Spend Less, Build More: AWS Cost Optimization Strategies That Work (Part 1)

Oleksii Bebych

People say the cloud is expensive, but I say we need to know what we’re paying for, how to save money in the cloud, and how to run systems that deliver business value at the lowest possible price.

Automat-it, as an AWS Premier Partner and Managed Services Provider, has extensive experience in cost optimization and helps companies to save thousands of dollars every day through continuous monitoring and following best practices proactively.

Problem statement

We already posted articles about different Amazon EC2 instance types, moving to Graviton, and using Amazon Bedrock GenAI to Monitor Customer Tasks Impacting Cloud Cost. Companies may use different AWS services, and the default setup for each service is not cost-optimized by default.

Almost every AWS service has a way to reduce spending. In this article, we will look at several use cases where you can save some money in AWS (servers, serverless, storage, etc.).

Serverless stack

Graviton2-powered AWS Lambda

AWS Lambda functions on AWS Graviton2, which use an Arm-based processor architecture, are designed to deliver up to 19% better performance at 20% lower cost across a variety of Serverless workloads, such as web and mobile backends, data processing, and media processing.

Customers can configure existing x86-based functions to target the AWS Graviton processor or create new functions powered by AWS Graviton

Power Tuned Lambda

As we saw in the previous pricing example, in AWS Lambda, we pay for allocated memory (MB) and function execution duration (ms). Sometimes, more memory allows the function to complete faster, but not always. In this section, we will identify the optimal Lambda configuration to achieve the best performance-to-cost balance.

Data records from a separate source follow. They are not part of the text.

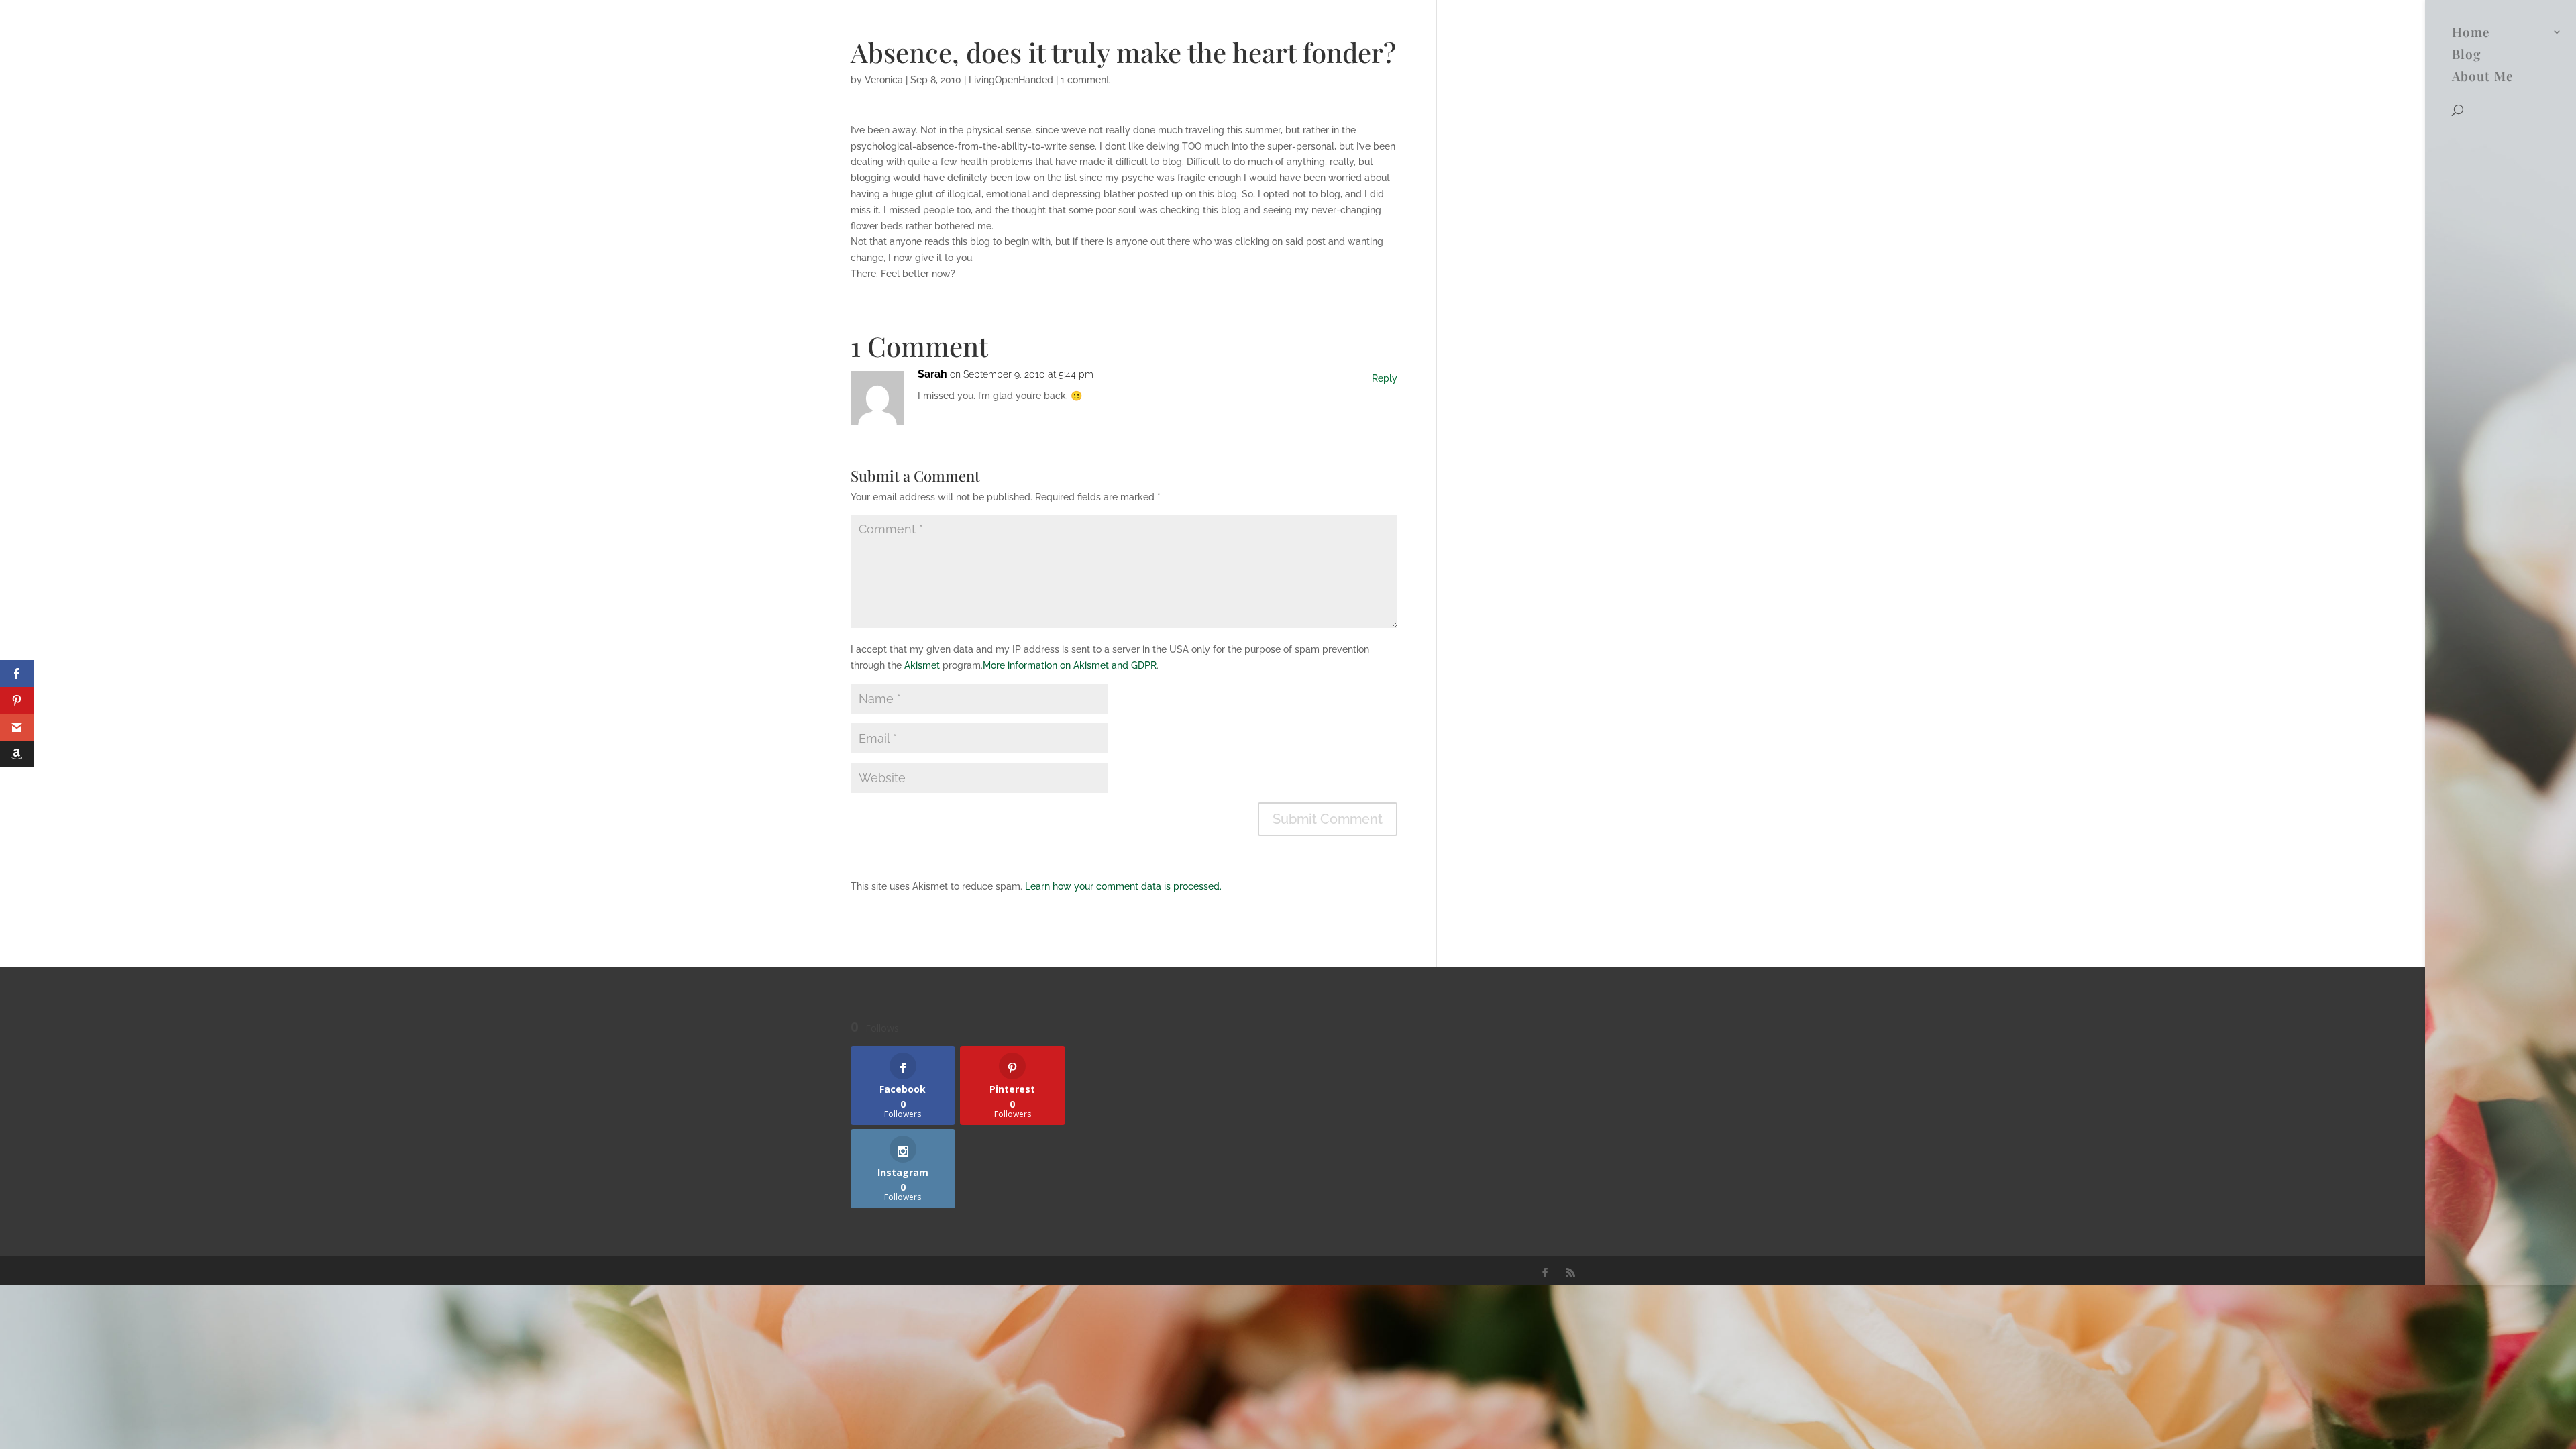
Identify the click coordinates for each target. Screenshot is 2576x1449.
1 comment (1085, 79)
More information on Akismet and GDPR (1070, 665)
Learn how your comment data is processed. (1123, 886)
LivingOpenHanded (1011, 79)
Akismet (922, 665)
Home (2471, 33)
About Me (2483, 78)
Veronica (884, 79)
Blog (2466, 55)
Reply (1364, 388)
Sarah (932, 374)
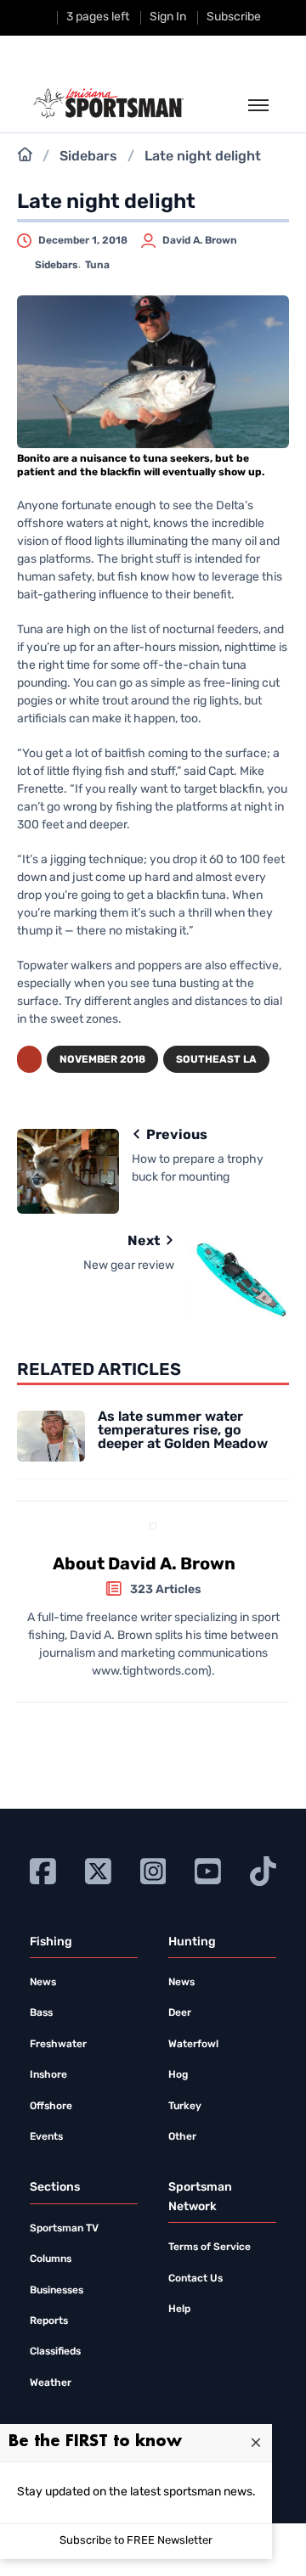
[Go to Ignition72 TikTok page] (263, 1871)
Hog (178, 2075)
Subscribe (234, 17)
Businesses (56, 2291)
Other (182, 2137)
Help (179, 2309)
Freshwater (58, 2045)
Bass (41, 2013)
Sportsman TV (64, 2229)
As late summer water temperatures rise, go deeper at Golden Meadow (183, 1431)
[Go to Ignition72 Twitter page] (98, 1871)
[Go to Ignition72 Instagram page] (153, 1871)
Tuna (97, 266)
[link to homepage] (108, 103)
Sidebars (88, 157)
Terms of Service (209, 2247)
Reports (49, 2321)
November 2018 (102, 1060)
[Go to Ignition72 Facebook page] (43, 1871)
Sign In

AWS Lambda Power Tuning is a state machine powered by AWS Step Functions that helps you optimize your Lambda functions for cost and/or performance in a data-driven way.

The state machine is designed to be easy to deploy and fast to execute. Also, it’s language agnostic so you can optimize any AWS Lambda functions in your account.

Basically, you can provide a Lambda function ARN as input, and the state machine will invoke that function with multiple power configurations (from 128MB to 10GB, you decide which values). Then it will analyze all the execution logs and suggest you the best power configuration to minimize cost and/or maximize performance.

You can deploy the AWS Lambda Power Tuning in different ways: AWS SAM, AWS CDK, and Terraform. Here, we don’t focus on the deployment procedure. I will just quickly show how simple it is, and we will proceed with the solution usage for Lambda cost optimization.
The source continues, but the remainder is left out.